— JOBS —
1. From the elk scouting post, print the passage from "Elk Scouting +" to "Washington archery season.".
2. According to the elk scouting post, why is the 6-point bull safe from the writer for at least another year?

— TEXT PROVIDED —
June 30, 2013

Elk Scouting + Bonus Goats!

Due to changing hunting regulations in the state of Washington, I will need to learn to hunt a new unit.  Consequently, I'll be trying to get out a few times prior to September to learn a few new areas and try to up my chances of being successful during the all-too-short Washington archery season.

I left work last Friday on my first of such scouting trips.  I selected a location based published maps and Google Earth images.  While driving there, I saw a cow elk crossing the road as well as two deer: a good sign that the elk I was looking for had already migrated up into the mountains where they should be in September.  I started hiking up a sizable, steep slope at about 8pm, with the intent of setting up camp when it got dark at around 9:30.  At about 9:00, I came over a small rise to see a 5-point bull elk about 10 yards off the trail and only about 20 yards from me.  I froze in my tracks and was surprised to learn that the bull had not yet noticed me.  I watched him feed for several minutes.  At one point, he was as close as 15 yards from me.  This time of year, their antlers are covered in velvet, making them appear much bigger than they are.  By the time I managed to retrieve the camera from my pack, it was too dark to capture a reasonable picture.  About 10 minutes later, the bull fed away from me and I moved on, remaining undetected.

I awoke the next morning as soon as it was light enough to see and continued up the slope to gain a prominent ridge.  When I reached the ridge, I began glassing the basin on the other side.  After finding no life with my binoculars that didn't classify as vegetative matter, I set up my new spotting scope for the first time.  I was amazed at the clarity and ease of use of my new scope/tripod setup.  I soon spotted a cow elk lying in the grass on the shady edge of a meadow.  I watched her for quite a while before moving along the ridge to gain a new vantage point.

A short while later, I spotted a bull in the same basin, a few hundred yards from the cow, with my binoculars.  I quickly set up my spotting scope and watched him feed for about 30 minutes.

Photo taken through the spotting scope

Photo taken with 18x optical zoom camera

Another one with the 18x zoom

This was a nice 6-point bull and the largest one I saw on my scouting trip.  I'm not sure how much more his antlers will grow, if any, but there's a chance he was pretty big for the area.  Alas, I will be hunting cows and spikes, so he's safe from me for at least another year.

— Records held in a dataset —
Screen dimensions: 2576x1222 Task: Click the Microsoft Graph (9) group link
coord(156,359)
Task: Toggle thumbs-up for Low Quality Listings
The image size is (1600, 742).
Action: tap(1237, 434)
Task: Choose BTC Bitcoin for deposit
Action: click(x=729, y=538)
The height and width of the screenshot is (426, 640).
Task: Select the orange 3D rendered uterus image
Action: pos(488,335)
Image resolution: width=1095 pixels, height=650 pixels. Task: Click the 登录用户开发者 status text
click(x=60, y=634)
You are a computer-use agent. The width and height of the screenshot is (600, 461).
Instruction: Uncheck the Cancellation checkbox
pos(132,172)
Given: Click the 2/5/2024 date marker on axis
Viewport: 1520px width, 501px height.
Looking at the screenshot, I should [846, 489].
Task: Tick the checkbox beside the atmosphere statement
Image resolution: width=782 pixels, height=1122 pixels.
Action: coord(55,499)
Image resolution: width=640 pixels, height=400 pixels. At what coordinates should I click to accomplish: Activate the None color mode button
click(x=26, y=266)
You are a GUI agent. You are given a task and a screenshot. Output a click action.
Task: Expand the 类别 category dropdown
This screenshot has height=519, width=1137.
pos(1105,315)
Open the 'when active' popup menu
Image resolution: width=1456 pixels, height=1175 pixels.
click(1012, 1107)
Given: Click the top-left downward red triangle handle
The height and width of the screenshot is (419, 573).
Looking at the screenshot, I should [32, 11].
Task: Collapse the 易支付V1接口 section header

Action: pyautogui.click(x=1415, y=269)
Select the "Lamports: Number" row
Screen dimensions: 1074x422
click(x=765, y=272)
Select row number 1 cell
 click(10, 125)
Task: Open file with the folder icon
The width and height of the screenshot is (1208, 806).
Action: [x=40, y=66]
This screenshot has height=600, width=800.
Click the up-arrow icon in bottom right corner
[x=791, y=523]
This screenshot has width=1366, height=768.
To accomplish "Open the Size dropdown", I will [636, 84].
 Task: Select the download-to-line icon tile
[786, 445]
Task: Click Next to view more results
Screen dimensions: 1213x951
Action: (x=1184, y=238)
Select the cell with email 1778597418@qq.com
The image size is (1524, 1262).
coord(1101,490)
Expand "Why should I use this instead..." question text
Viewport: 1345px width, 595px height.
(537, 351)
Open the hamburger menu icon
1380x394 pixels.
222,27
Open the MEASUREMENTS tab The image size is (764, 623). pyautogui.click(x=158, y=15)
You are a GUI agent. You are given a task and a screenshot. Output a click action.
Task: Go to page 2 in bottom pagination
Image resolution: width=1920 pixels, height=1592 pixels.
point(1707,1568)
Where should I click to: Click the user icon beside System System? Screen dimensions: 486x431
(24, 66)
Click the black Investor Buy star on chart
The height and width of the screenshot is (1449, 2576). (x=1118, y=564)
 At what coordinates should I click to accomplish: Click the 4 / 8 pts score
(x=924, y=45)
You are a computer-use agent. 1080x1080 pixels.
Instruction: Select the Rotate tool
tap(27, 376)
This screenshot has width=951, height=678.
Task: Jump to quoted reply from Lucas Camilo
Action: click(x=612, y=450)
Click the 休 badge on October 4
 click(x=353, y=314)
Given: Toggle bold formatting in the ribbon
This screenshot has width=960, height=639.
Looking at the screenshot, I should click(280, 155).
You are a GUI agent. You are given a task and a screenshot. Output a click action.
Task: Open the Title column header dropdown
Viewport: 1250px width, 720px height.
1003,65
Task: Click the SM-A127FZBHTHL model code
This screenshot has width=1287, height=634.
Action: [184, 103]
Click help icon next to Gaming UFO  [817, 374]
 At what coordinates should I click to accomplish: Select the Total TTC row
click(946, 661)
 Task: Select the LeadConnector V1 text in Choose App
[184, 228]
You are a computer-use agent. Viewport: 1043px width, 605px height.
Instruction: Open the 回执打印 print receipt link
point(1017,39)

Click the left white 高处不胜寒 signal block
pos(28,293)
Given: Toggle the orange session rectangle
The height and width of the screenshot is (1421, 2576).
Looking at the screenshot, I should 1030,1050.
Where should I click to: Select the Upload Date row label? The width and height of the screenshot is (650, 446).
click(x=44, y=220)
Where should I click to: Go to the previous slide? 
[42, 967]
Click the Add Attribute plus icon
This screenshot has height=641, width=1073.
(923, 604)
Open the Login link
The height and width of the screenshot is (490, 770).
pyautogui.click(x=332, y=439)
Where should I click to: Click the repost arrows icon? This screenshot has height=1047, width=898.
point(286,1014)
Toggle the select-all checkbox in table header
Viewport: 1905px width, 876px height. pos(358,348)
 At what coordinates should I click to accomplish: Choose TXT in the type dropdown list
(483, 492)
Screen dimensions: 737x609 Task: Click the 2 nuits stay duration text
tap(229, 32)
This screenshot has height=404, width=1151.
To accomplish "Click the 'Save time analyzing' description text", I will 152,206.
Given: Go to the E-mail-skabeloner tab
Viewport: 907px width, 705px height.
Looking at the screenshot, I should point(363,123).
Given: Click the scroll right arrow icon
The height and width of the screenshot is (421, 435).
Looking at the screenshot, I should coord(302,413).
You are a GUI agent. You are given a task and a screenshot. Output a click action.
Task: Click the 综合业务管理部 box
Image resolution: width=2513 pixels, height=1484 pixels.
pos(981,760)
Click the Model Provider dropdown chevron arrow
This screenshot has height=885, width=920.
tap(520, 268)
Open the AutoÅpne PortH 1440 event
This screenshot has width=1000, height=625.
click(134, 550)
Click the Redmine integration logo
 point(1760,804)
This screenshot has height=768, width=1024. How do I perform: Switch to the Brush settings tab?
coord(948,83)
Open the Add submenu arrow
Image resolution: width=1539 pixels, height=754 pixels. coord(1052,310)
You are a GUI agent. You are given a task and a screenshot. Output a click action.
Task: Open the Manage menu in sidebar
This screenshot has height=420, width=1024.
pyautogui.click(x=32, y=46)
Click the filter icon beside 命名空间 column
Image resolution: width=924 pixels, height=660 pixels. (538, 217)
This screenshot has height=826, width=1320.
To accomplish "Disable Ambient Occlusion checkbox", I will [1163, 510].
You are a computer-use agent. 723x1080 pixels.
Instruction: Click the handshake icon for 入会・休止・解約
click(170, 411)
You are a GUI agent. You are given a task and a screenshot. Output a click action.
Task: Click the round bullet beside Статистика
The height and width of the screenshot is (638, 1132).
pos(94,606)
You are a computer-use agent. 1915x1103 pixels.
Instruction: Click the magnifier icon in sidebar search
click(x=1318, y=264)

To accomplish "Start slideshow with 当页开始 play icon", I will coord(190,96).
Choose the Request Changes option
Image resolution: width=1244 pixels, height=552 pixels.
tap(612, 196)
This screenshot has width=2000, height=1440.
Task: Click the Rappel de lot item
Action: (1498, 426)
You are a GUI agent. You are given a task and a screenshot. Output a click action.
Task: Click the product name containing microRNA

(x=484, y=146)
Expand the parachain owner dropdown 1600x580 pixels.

— RESPONSES TO THE EXERCISE —
1.
Elk Scouting + Bonus Goats!

Due to changing hunting regulations in the state of Washington, I will need to learn to hunt a new unit.  Consequently, I'll be trying to get out a few times prior to September to learn a few new areas and try to up my chances of being successful during the all-too-short Washington archery season.

2. The writer will be hunting cows and spikes, so the 6-point bull is not one the writer will be hunting.